Get set...to get wet, wet, wet!

Bedford River Festival 2010
Bedford River Festival 2010

For 363 days of the year, the nearest most of us get to celebrating our greatest asset is a stroll down the Embankment with a bag of dry bread in one hand and a dripping ice-cream cone in the other.

But when asked what we think Bedford’s nicest feature is, 99 per cent of us have no hesitation in plumping for the river.

Since the very first River Festival in 1978 the event has grown beyond all expectations.

Hundreds of thousands of people now flock to what is the second largest outdoor free festival in the UK (after the Notting Hill Carnival) for the parade, the entertainments, the fireworks and the boats.
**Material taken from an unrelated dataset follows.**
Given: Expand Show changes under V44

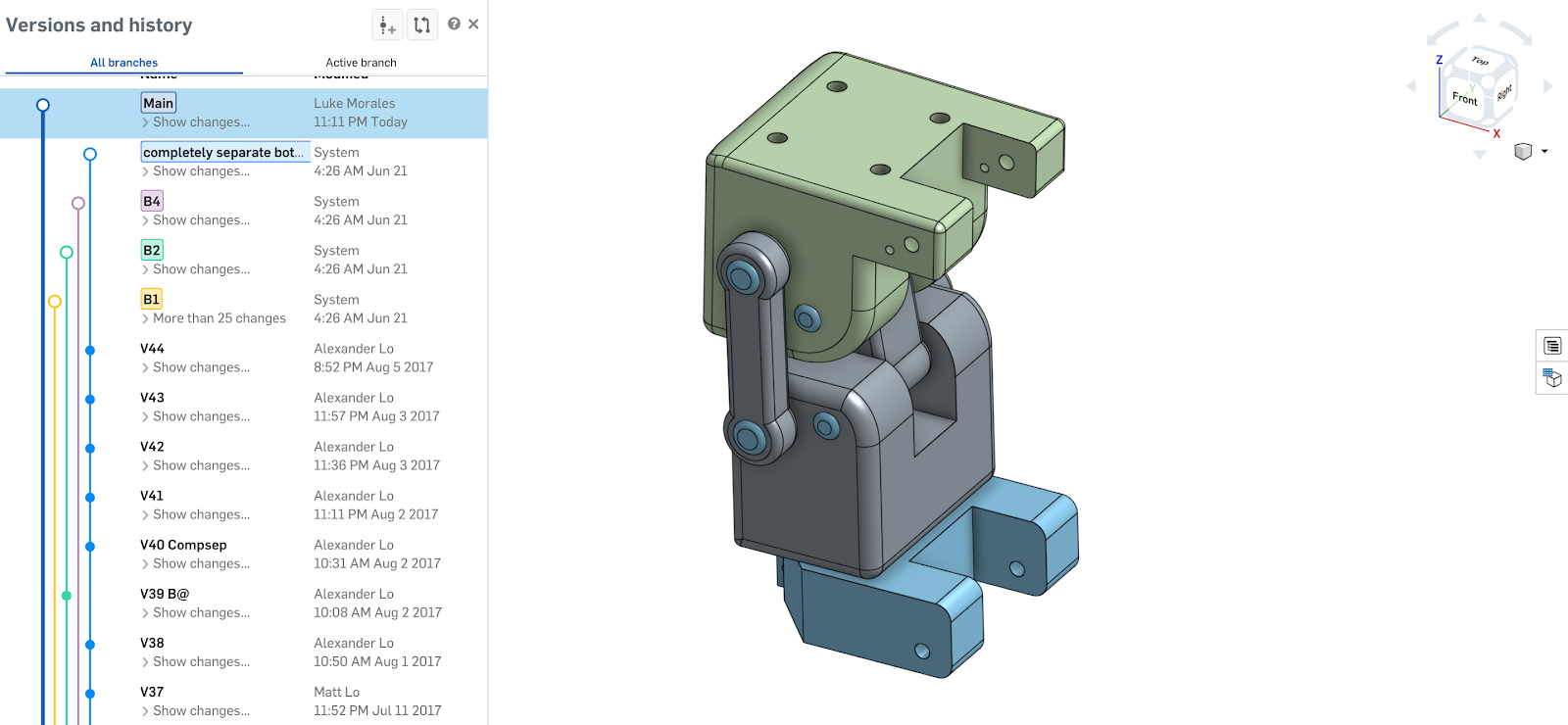Looking at the screenshot, I should coord(200,367).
By mid-July we will have braved three months of rain and still have managed to celebrate Her Majesty’s 60-year reign; we will have bobbed along on the crest of a wave of national footballing pride (or not) and we will have cheered the passage of the Olympic torch through town. So it shouldn’t take too much to tempt us back out on to the streets for yet more fun in mid- July. Even better, there’s still time for you to take part.
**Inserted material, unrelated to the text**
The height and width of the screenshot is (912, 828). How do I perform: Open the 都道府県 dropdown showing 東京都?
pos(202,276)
Tucked away in a civic cupboard somewhere the borough council has 36 Dragon boats ready and waiting to be raced over the 350 metre course. You provide a team of 16-20 paddlers, they do the rest.

When Dragon boat racing first surfaced in China more than 2,000 years ago it wasn’t uncommon for the race to resemble a naval battle. Crews of competing boats threw stones and tried to hit one another with cane sticks. Onlookers also joined in with the fun, cheering the boat from their region and hurling abuse and stones at the opposition. Not only that, but it was thought unlucky unless at least one drowning occurred! There’ll be no stones, hopefully no abuse, definitely no drownings, but lots of cheering when the dragon boats line up at the start of the racing on Saturday, July 21.
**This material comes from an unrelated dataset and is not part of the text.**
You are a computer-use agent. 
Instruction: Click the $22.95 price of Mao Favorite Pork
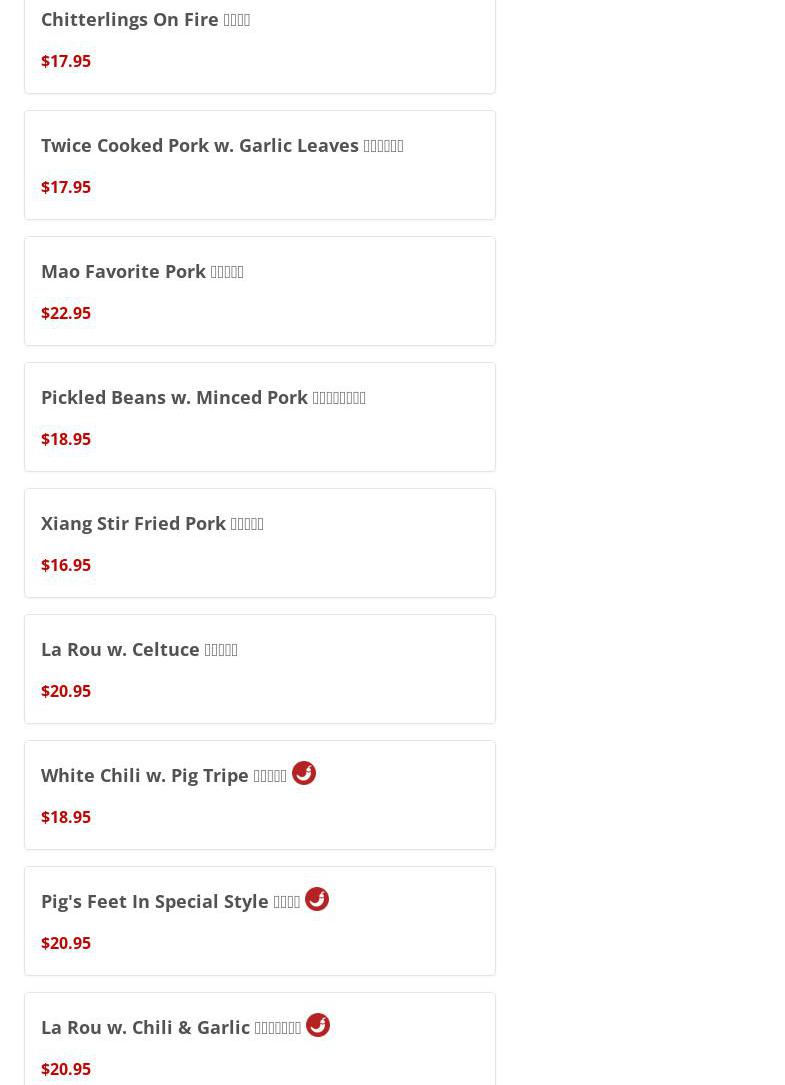(66, 313)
If Robinson Crusoe is more your style, there’s still time to enter your own team in the raft races that take place on Sunday afternoon. You have to build it first, of course but if it stays the course you could win the admiration of hundreds of thousands of people, and if it sinks, OK, you’ll get wet but it will all be in a good cause.

The Grand Carnival Parade is, traditionally, the official start of the festival and for the first time since 2006 it will finish on the Embankment.

If you want to decorate your own float or join the parade on foot, or sign up for any of the boat races, contact events@bedford.gov.uk or call the events team on 01234 718617.

Stop Press: In2beats, the local community radio station, will be broadcasting live from the festival site across the weekend including relaying the soundtrack that will accompany the firework display at 10.30pm on Saturday. So don’t forget to bring your own radio tuned in to 106.5fm for the full audio-visual effect!